Screenshot grounding data:
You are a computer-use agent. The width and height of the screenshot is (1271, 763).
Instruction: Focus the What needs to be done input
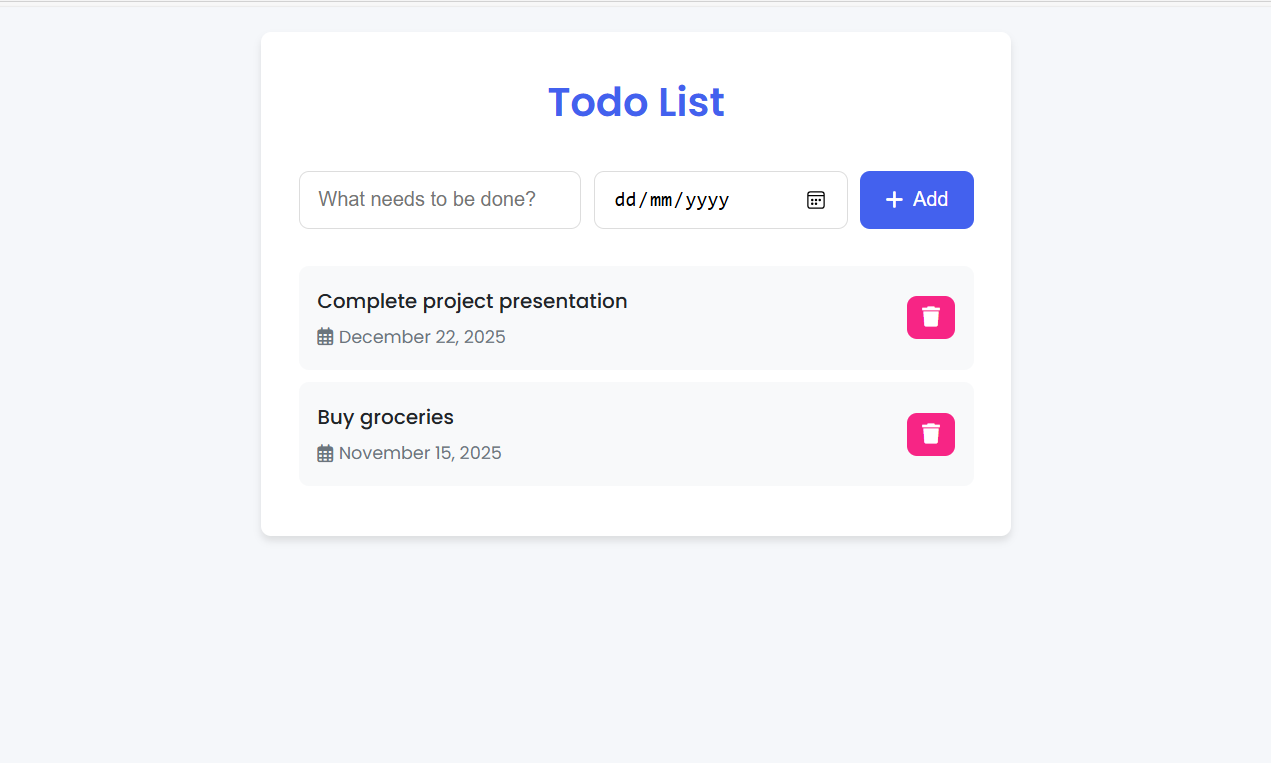coord(439,199)
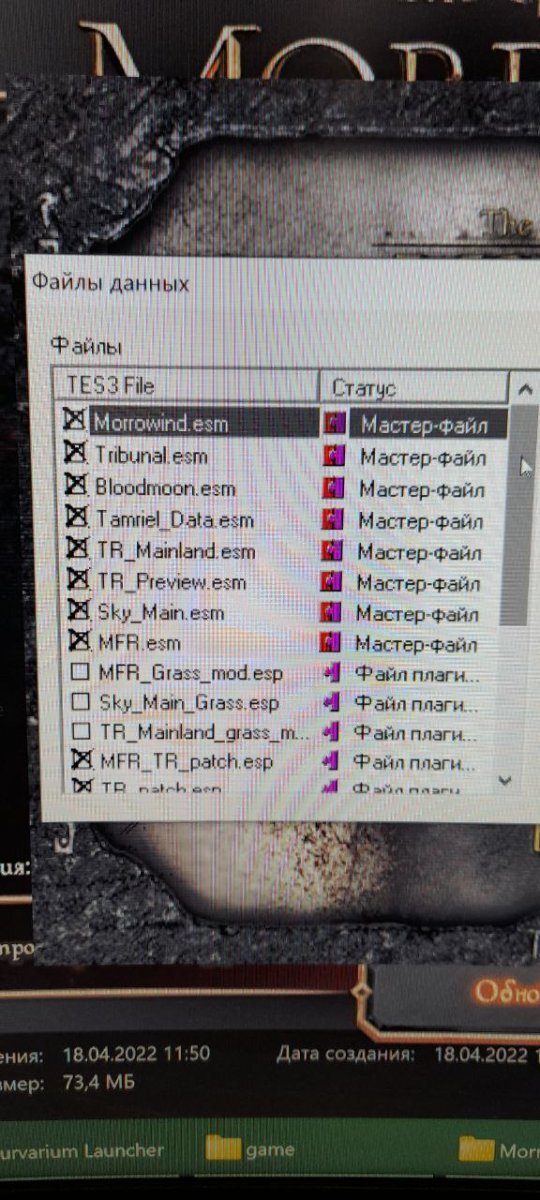540x1200 pixels.
Task: Click the plugin icon in MFR_Grass_mod.esp row
Action: tap(332, 675)
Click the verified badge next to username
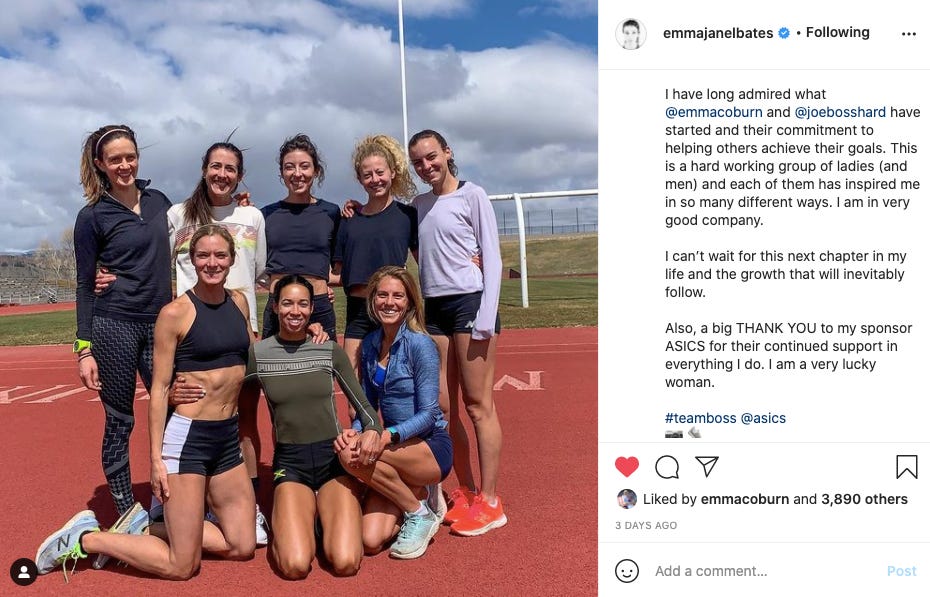This screenshot has height=597, width=930. pos(784,33)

_What is needed_. Word for word, print out all of the records above; pass over the pictures.

_Task answer_.
You are a computer-use agent. The width and height of the screenshot is (1271, 763).
Instruction: Focus the What needs to be done input
coord(439,199)
540x1200 pixels.
Task: Click the plugin icon in MFR_Grass_mod.esp row
Action: tap(332, 675)
Click the verified badge next to username
This screenshot has height=597, width=930. pos(784,33)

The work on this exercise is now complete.